• _Prompt_
Copy the lines below word for word, from the line with "You are a computer-use agent. 1600x900" to the line with "click(1393, 1147)", including both of those lines.

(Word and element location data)
--- Begin ---
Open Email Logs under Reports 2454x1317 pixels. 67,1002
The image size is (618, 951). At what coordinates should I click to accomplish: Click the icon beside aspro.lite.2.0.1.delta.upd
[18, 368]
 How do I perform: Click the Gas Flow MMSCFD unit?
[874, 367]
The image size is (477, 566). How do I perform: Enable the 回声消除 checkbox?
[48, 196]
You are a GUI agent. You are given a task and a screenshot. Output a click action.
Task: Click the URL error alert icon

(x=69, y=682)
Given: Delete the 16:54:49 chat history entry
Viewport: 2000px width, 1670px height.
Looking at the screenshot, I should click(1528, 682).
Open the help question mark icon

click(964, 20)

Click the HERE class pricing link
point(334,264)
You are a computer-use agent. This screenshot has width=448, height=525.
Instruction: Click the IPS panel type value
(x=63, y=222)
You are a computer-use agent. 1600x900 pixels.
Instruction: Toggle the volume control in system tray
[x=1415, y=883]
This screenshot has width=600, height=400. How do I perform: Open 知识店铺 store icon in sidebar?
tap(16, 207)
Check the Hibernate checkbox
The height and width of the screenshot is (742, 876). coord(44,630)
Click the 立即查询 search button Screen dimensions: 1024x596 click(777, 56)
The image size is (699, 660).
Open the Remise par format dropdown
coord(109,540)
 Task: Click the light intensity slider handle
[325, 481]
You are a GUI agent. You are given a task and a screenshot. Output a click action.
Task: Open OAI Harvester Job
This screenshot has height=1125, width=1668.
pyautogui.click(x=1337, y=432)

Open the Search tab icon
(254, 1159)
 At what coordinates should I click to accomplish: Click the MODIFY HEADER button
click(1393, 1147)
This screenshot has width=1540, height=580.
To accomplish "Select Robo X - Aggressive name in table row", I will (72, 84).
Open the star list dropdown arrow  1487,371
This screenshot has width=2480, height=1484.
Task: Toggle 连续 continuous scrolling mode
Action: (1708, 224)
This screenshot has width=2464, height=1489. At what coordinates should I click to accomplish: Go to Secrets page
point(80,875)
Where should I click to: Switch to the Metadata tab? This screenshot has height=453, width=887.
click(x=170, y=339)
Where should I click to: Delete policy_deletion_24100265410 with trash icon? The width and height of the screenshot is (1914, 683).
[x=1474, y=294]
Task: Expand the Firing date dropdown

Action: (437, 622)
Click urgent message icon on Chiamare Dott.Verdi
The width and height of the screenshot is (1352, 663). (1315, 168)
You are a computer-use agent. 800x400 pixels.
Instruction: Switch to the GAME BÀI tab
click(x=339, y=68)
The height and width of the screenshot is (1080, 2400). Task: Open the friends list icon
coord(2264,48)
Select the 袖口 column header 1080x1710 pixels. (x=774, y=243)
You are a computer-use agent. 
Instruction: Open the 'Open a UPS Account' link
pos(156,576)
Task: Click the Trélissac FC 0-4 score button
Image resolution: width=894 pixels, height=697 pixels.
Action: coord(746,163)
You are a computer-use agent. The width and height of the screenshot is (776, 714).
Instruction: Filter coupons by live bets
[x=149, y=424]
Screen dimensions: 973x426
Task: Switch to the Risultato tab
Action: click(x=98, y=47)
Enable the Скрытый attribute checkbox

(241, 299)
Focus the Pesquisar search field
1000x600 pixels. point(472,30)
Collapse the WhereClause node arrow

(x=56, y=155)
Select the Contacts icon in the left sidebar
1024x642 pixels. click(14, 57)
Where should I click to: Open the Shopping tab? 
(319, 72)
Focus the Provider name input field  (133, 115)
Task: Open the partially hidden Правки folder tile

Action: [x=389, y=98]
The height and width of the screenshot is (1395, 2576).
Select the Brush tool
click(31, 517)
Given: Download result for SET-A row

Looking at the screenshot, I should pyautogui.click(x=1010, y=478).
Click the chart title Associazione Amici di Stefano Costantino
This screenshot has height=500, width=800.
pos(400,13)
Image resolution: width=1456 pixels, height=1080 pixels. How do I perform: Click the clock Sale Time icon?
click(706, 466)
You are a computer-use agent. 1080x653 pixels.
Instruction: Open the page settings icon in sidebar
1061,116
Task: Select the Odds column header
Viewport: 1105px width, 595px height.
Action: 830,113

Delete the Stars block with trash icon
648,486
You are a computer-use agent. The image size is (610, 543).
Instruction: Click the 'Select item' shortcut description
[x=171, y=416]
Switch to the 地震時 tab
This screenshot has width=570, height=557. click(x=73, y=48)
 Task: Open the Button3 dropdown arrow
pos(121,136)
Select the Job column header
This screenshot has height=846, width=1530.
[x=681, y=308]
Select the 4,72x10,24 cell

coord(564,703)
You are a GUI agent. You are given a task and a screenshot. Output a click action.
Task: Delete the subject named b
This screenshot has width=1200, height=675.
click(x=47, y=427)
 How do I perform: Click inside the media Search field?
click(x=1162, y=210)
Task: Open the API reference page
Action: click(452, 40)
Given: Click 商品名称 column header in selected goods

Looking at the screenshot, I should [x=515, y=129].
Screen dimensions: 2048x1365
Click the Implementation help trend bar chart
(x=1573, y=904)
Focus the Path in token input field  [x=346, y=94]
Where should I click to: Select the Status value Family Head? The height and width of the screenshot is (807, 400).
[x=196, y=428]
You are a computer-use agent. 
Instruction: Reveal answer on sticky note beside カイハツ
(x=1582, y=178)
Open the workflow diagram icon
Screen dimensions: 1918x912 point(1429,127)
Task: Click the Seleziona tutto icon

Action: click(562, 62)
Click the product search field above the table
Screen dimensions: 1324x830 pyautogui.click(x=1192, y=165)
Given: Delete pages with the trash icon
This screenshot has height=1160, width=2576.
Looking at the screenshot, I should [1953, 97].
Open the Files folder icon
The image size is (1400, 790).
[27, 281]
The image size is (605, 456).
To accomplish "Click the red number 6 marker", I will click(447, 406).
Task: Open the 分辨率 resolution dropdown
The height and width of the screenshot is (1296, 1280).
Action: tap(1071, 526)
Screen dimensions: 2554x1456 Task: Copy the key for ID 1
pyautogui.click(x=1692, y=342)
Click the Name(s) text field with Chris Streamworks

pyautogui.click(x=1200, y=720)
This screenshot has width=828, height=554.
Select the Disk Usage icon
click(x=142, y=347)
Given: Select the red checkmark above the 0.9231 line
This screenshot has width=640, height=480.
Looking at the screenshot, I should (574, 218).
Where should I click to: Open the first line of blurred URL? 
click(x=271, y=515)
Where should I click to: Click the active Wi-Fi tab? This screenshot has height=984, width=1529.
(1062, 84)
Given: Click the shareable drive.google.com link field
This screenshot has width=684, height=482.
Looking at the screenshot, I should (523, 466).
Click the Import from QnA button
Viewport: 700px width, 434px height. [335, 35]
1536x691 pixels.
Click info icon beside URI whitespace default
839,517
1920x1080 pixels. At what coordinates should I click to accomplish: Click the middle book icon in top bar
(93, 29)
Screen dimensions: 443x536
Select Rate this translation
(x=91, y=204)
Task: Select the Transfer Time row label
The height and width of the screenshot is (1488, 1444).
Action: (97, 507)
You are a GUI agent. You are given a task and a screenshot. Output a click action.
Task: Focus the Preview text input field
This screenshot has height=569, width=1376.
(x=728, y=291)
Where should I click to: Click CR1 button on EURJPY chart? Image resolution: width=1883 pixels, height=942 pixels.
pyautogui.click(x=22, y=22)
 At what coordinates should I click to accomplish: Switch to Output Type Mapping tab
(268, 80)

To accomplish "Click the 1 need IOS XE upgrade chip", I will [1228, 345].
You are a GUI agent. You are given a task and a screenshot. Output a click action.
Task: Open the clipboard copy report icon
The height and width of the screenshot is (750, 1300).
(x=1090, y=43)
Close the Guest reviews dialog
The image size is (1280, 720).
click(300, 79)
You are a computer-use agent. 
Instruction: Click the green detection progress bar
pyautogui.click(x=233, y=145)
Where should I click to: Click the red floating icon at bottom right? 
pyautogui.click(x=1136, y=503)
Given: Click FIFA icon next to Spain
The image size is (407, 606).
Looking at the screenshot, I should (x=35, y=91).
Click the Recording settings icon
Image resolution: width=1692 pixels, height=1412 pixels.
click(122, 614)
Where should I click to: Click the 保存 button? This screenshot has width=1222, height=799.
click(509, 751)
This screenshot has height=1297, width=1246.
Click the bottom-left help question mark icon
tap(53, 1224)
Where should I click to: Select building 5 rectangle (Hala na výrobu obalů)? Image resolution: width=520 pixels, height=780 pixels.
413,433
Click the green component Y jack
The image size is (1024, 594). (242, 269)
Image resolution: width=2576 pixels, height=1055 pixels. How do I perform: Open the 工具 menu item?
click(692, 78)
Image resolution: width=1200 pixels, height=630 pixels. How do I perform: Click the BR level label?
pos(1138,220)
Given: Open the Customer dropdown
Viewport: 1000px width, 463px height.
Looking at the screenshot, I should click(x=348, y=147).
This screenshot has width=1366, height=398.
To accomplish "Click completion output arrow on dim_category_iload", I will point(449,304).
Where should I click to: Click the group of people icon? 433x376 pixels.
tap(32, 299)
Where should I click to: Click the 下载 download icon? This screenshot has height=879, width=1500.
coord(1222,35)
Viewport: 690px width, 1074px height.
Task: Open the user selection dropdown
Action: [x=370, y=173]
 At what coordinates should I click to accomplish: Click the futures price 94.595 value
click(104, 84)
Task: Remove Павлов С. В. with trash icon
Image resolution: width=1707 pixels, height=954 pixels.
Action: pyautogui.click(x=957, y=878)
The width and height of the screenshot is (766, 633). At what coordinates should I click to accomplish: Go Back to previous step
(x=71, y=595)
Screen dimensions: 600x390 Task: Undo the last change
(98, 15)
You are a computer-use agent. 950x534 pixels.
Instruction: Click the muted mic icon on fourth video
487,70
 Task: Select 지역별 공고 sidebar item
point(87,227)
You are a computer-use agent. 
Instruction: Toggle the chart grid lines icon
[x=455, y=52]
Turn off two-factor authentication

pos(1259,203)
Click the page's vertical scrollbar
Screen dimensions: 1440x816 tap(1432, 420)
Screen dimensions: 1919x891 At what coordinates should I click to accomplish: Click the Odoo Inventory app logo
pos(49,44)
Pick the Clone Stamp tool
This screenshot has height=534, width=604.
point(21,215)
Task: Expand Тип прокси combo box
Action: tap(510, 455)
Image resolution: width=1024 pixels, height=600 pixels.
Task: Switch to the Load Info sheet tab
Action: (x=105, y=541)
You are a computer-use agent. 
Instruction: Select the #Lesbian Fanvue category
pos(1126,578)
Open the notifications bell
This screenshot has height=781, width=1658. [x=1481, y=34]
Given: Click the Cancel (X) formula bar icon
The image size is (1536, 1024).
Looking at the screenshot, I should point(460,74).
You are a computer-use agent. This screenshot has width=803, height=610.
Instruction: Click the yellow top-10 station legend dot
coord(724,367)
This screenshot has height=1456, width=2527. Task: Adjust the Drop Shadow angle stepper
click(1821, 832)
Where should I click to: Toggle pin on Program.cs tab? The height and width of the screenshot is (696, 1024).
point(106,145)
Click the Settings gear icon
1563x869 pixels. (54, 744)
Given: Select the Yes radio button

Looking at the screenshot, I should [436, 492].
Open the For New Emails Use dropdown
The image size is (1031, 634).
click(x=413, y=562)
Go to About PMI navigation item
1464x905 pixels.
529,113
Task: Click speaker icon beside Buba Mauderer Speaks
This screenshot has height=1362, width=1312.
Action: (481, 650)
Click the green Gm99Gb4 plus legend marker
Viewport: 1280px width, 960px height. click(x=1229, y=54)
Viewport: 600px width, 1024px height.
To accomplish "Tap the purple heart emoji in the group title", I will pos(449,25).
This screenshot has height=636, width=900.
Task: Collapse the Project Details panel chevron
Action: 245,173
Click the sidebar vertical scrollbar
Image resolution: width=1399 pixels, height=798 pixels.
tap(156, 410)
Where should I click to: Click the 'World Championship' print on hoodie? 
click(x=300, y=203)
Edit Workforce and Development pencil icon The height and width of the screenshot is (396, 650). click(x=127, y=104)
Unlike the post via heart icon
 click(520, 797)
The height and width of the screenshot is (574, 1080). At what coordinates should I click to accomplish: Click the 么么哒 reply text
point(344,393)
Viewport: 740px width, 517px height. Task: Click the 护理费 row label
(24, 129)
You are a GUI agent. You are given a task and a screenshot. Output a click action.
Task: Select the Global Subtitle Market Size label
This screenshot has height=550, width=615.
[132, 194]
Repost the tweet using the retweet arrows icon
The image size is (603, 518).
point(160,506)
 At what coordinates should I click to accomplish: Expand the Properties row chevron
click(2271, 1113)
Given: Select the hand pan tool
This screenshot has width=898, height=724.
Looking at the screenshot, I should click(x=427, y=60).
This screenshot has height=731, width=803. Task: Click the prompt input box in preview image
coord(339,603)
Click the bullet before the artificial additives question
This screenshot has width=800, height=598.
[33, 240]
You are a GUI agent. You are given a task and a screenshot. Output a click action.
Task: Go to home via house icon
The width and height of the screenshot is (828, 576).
--- End ---
• _Task output_
You are a computer-use agent. 1600x900 pixels.
Instruction: Toggle the volume control in system tray
[x=1415, y=883]
This screenshot has width=600, height=400. How do I perform: Open 知识店铺 store icon in sidebar?
tap(16, 207)
Check the Hibernate checkbox
The height and width of the screenshot is (742, 876). coord(44,630)
Click the 立即查询 search button Screen dimensions: 1024x596 click(777, 56)
The image size is (699, 660).
Open the Remise par format dropdown
coord(109,540)
 Task: Click the light intensity slider handle
[325, 481]
You are a GUI agent. You are given a task and a screenshot. Output a click action.
Task: Open OAI Harvester Job
This screenshot has height=1125, width=1668.
pyautogui.click(x=1337, y=432)

Open the Search tab icon
(254, 1159)
 At what coordinates should I click to accomplish: Click the MODIFY HEADER button
click(1393, 1147)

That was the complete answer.